80話目 オフィスへ
あの発表があってからあっという間に一週間が経過した。
まだチームとしての活動はしていないけど、SNSのフォロワーとかも増えたりしてなんやかんやで変化があった日々だ。
そして、今日は初めてチームのオフィスを訪れる日である。
「ねぇ!早く準備してよ!!」
今、目の前で何も準備もせずにだらだらしている女はメアリーこと一ノ瀬夏海、私の相棒だ。
一緒に暮らしてみてわかったのだが、この女はゲームの中でとは全く違い、現実ではとにかくだらだらとしている奴なのだ。

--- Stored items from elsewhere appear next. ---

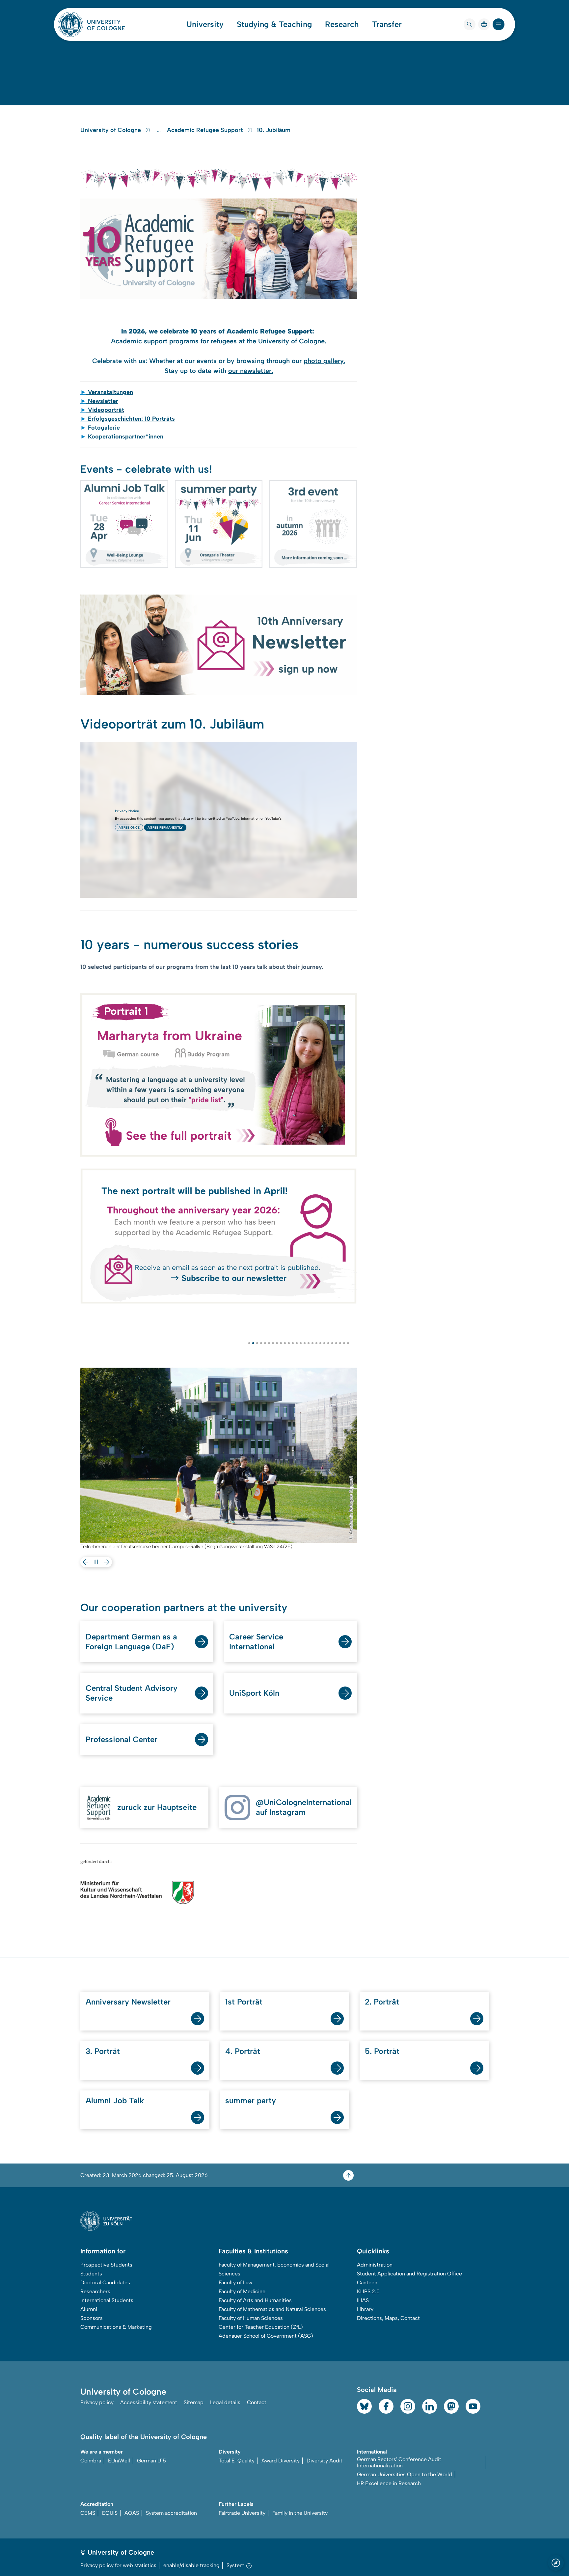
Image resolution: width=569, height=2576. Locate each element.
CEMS (87, 2513)
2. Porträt (382, 2001)
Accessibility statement (148, 2402)
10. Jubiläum (273, 130)
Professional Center (121, 1739)
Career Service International (256, 1641)
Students (91, 2274)
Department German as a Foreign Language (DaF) (131, 1641)
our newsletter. (250, 371)
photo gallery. (324, 361)
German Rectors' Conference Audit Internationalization (399, 2462)
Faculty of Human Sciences (251, 2318)
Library (365, 2309)
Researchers (95, 2291)
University (205, 24)
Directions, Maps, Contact (388, 2318)
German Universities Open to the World (404, 2474)
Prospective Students (106, 2265)
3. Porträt (103, 2051)
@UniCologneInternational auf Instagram (304, 1807)
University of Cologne (111, 130)
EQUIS (110, 2513)
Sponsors (91, 2318)
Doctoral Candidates (105, 2282)
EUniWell (119, 2460)
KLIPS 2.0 (368, 2291)
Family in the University (300, 2513)
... (159, 130)
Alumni (88, 2309)
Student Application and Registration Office (409, 2274)
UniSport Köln (254, 1693)
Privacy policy (97, 2402)
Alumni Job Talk (115, 2100)
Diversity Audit (324, 2460)
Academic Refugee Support (206, 130)
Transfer (387, 24)
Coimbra (90, 2460)
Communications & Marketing (116, 2327)
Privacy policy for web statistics (118, 2565)
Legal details (225, 2402)
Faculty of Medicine (242, 2291)
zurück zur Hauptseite (157, 1807)
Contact (256, 2402)
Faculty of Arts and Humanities (255, 2300)
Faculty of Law (235, 2282)
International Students (106, 2300)
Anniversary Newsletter (128, 2001)
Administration (375, 2265)
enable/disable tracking (191, 2565)
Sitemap (193, 2402)
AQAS (131, 2513)
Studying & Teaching (274, 24)
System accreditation (171, 2513)
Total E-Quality (237, 2460)
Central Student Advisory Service (131, 1693)
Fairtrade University (242, 2513)
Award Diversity (280, 2460)
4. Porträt (242, 2051)
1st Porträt (243, 2001)
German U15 (151, 2460)
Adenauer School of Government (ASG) (266, 2336)
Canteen (367, 2282)
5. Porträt (382, 2051)
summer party (250, 2100)
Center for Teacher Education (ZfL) (261, 2327)
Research (342, 24)
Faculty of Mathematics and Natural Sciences (272, 2309)
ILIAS (363, 2300)
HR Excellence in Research (389, 2483)
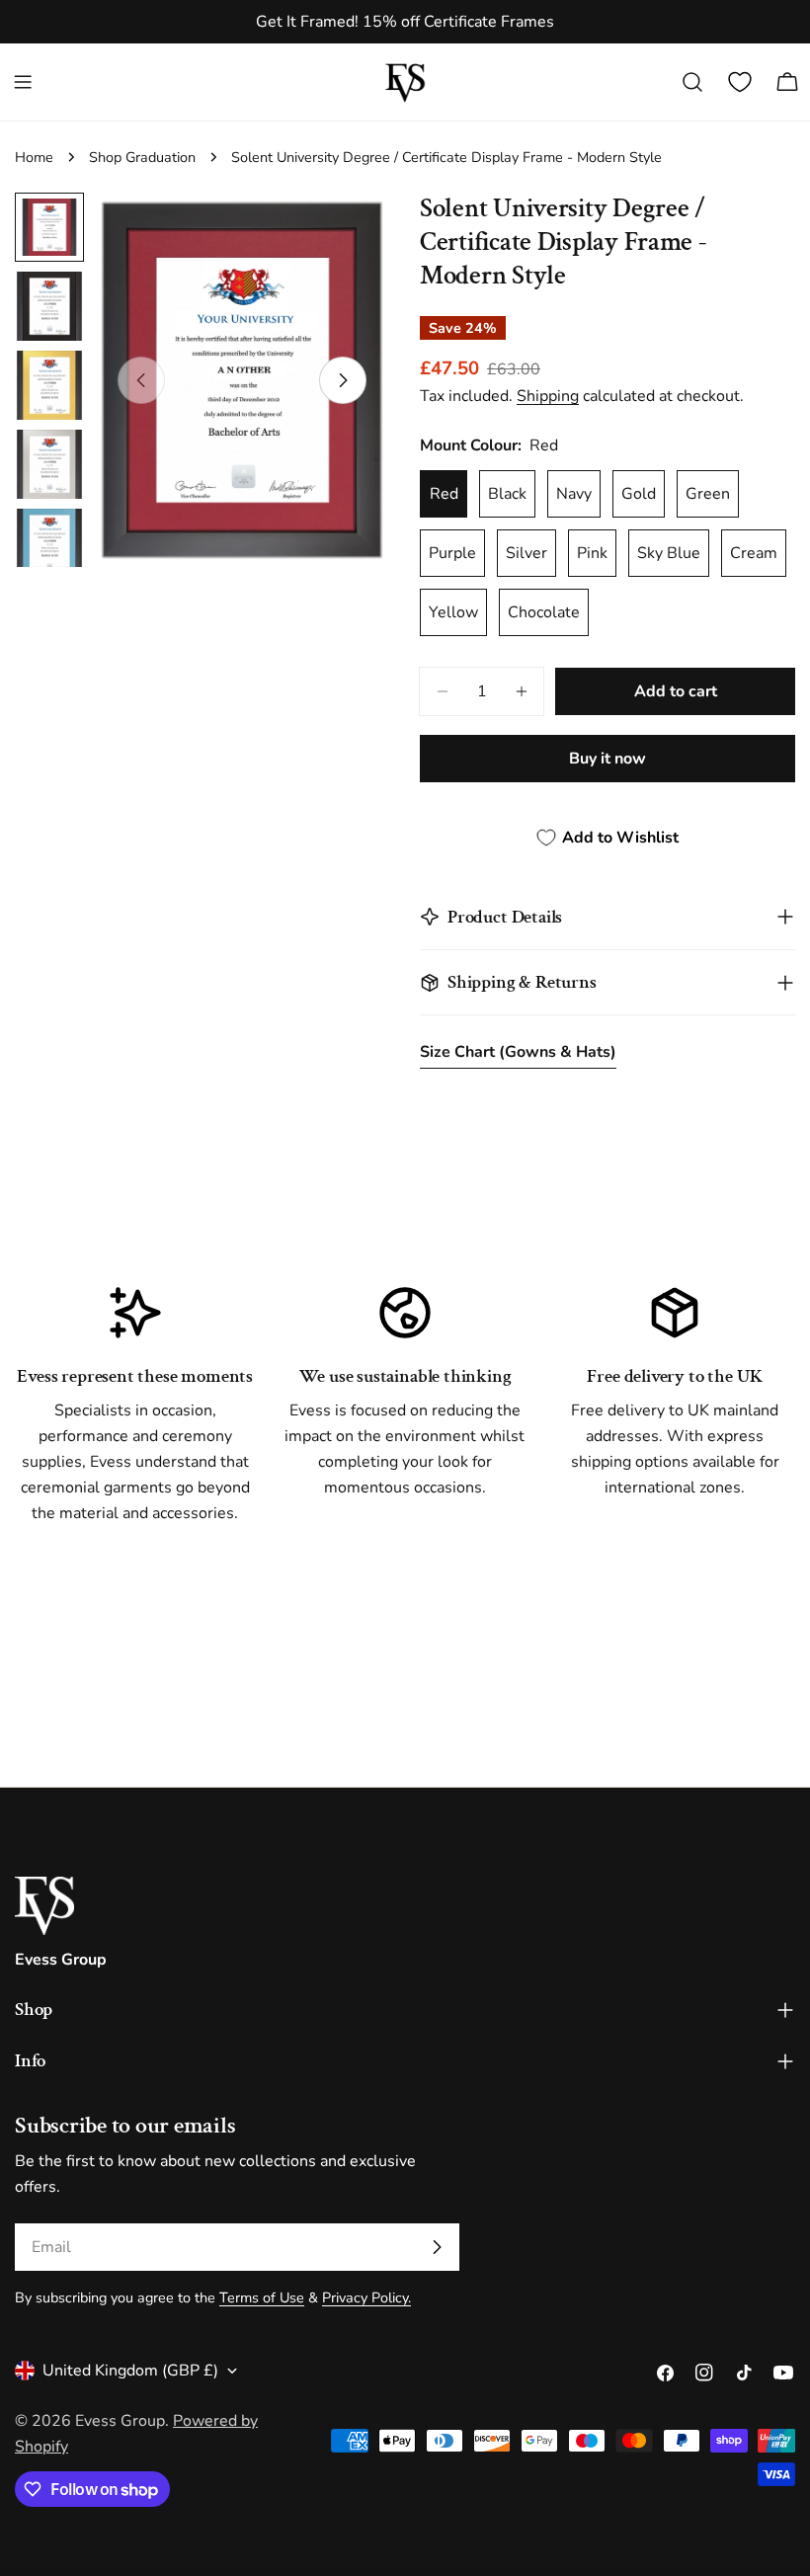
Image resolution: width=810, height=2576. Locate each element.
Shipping (548, 396)
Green (708, 494)
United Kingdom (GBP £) (130, 2370)
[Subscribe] (436, 2247)
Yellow (453, 612)
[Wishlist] (740, 82)
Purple (452, 553)
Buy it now (607, 758)
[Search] (692, 82)
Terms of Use (261, 2297)
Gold (638, 494)
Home (34, 157)
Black (507, 494)
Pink (592, 553)
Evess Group (120, 2421)
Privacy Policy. (366, 2297)
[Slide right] (342, 380)
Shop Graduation (142, 157)
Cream (753, 553)
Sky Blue (668, 553)
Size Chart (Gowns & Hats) (518, 1052)
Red (444, 494)
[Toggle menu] (22, 82)
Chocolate (544, 612)
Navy (574, 494)
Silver (526, 553)
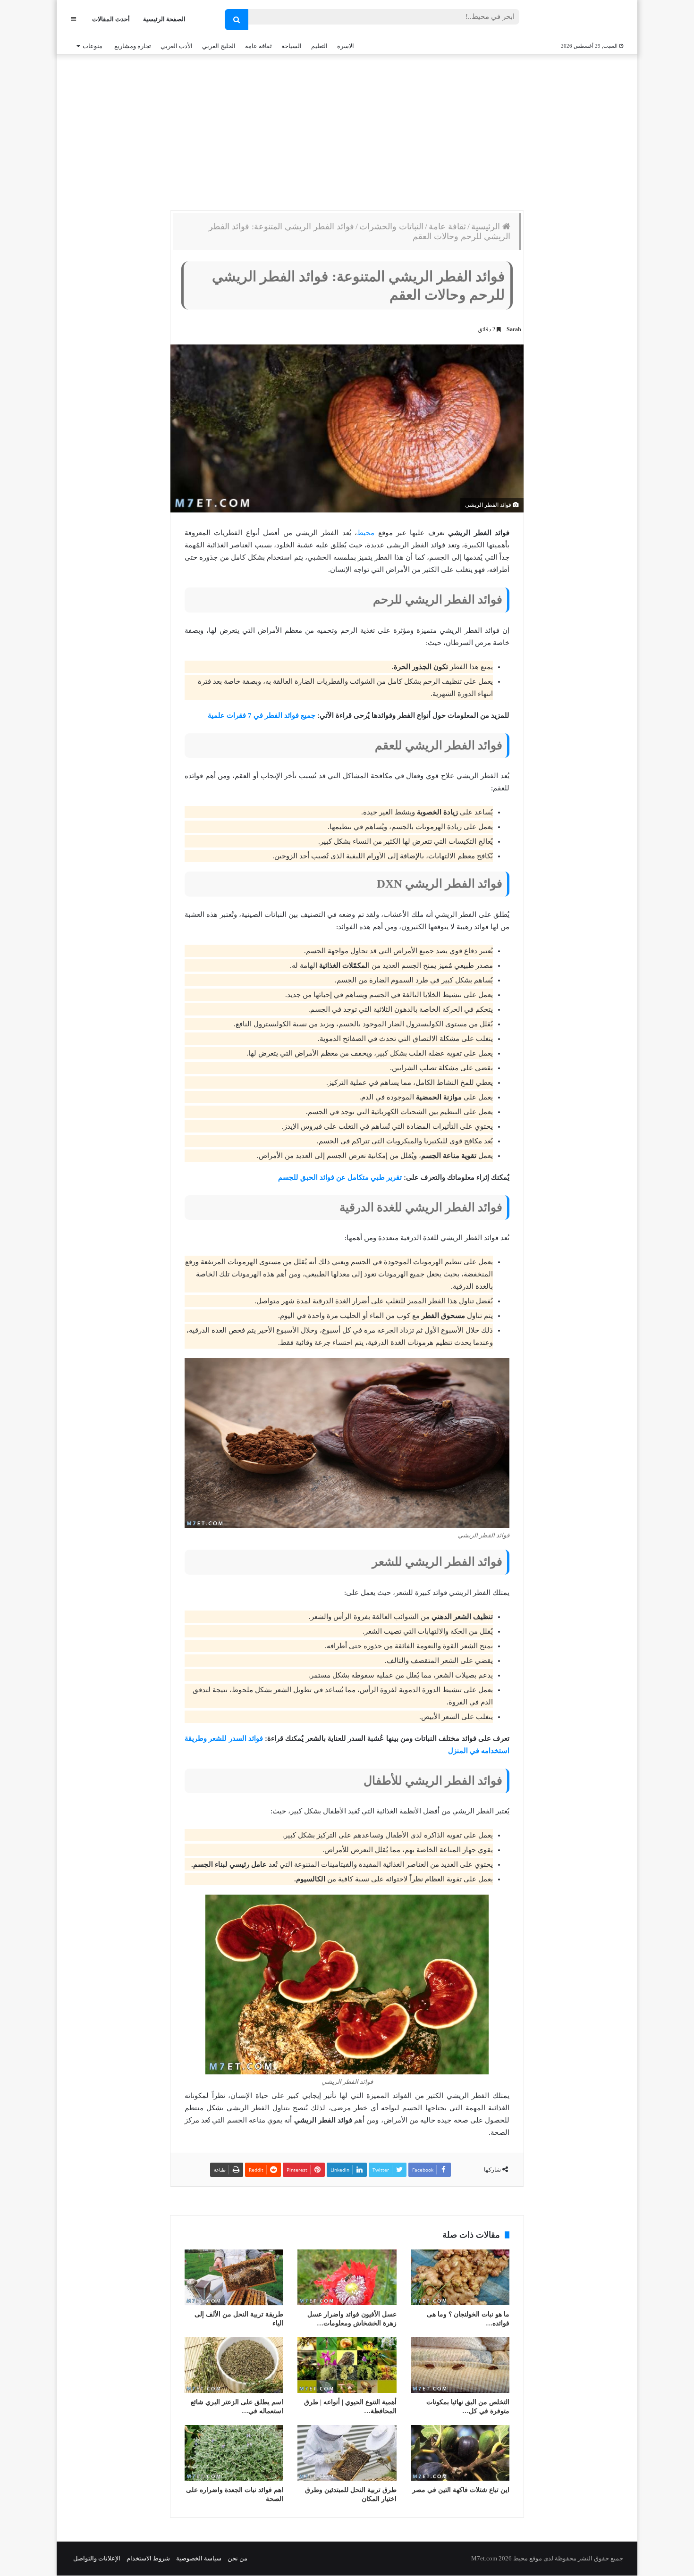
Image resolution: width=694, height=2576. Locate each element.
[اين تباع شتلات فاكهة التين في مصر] (460, 2453)
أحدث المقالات (111, 19)
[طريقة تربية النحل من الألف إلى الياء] (234, 2277)
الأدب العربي (177, 46)
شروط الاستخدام (148, 2558)
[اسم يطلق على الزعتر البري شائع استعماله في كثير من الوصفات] (234, 2365)
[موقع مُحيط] (584, 19)
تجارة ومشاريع (132, 46)
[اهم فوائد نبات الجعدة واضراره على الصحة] (234, 2453)
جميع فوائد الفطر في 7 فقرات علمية (261, 715)
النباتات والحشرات (391, 226)
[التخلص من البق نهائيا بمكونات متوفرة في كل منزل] (460, 2365)
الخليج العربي (219, 46)
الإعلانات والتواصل (96, 2558)
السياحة (291, 46)
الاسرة (345, 46)
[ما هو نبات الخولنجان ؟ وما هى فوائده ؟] (460, 2277)
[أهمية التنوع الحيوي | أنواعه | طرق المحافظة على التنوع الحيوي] (346, 2365)
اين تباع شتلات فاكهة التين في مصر (460, 2489)
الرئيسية (486, 226)
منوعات (92, 46)
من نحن (237, 2558)
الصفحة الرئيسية (164, 19)
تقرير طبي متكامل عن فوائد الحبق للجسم (340, 1177)
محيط (365, 533)
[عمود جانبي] (73, 19)
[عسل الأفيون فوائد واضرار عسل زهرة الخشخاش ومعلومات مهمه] (346, 2277)
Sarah (514, 329)
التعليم (319, 46)
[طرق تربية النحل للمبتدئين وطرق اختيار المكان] (346, 2453)
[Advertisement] (347, 130)
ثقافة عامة (258, 46)
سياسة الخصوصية (198, 2558)
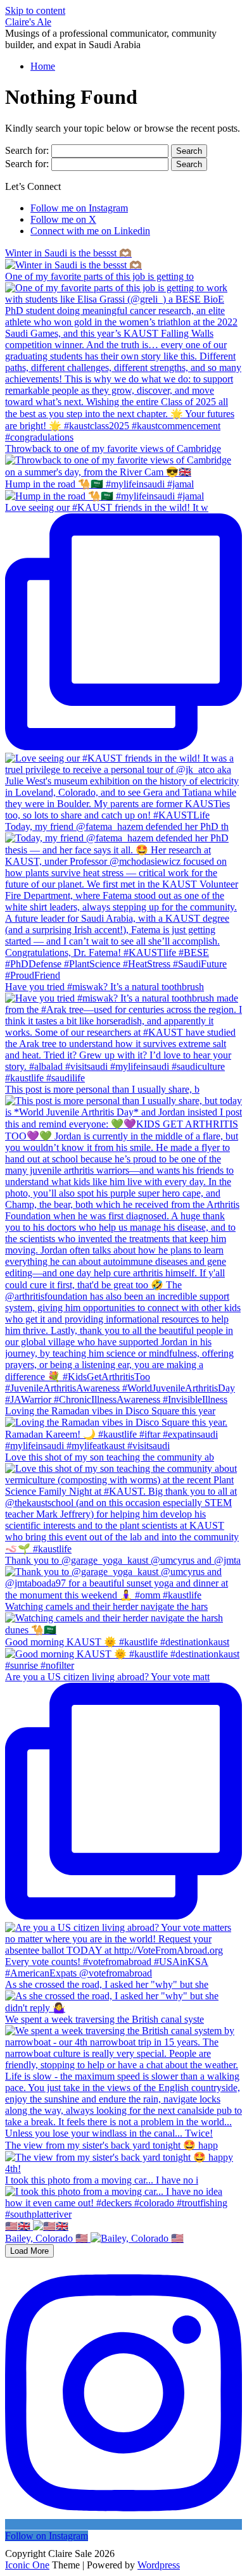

身だしなみは整えないし、片付けはしないし寝相は悪いしで結構ひどい奴だ。
とはいっても私の命の恩人だから嫌いじゃないんだよ。
感謝してるし、すごくいいやつだと思う。
でもなぁ、残念なところが多すぎる。
もともと今日オフィスに行こうって言いだしたのも夏海だし、私はオフィスの場所知らないから彼女がやる気を出さないと家を出れないんだよね。
「ねぇ、早く準備してよ!!」
「ああ、わかったわかった。あとちょっとだから。」
「もう!!あとちょっとってどのくらいなの!!もう30分待ったんだけど!!」
「ひぃっ!すみません!すぐやりますから!!」
私が声を張り上げて叱ると驚いたような表情を見せて準備をし出した。
まったく。
「で、ここがオフィスなのね?」
「そうだよ。」
「……52階にあるのね。」
どうやらうちのチームのオフィスは私たちの家の10階下にあったらしい。
もう、もっと早く行けるじゃん。
「ていうか、今日は何をするためにオフィスに来たの?」
「ん?特に決めてないよ。顔合わせしたほうがいいかなって。」
「ふーん。」
私たちはすたすたとオフィスの中へと入っていった。
「あ!メアリーさんお久しぶりです!!」
中に入り、オフィスらしいエリアに入ると、そこにいたお姉さんが私たちに声をかけてきた。
「おお!お久しぶりです!!」
「えっと、そちらの方は……。」
私たちではなく夏海に声をかけたらしい。
「ああ、こっちはユウヒだよ。」
「ああ!そうだったんですね!ようこそFoxAgainへ!私は前までメアリーさんが所属していたCSJO部門のマネージャーをしていた池ノ谷薫と申します。」
「ユウヒこと夏凪夕日です。よろしくお願いいたします。」
「今はCSJO部門はVALERANT部門に変わってしまって、今もそちらのほうが担当ですのであまりかかわる機会は少ないかと思いますが、オフィスやイベントなどで見かけましたら是非声をかけてください。」
「はい!これからよろしくお願いします。」
「夏海はCSJOのプロだったんだね。」
CSJOとは5対5で戦うFPSのゲームだ。
結構昔から存在しているゲームでたくさんの人に親しまれている。
「そうだよ。VALERANTがリリースされて、そっちへ活動を移すってなったからやめたんだ。私はあのゲームが好きだったから。」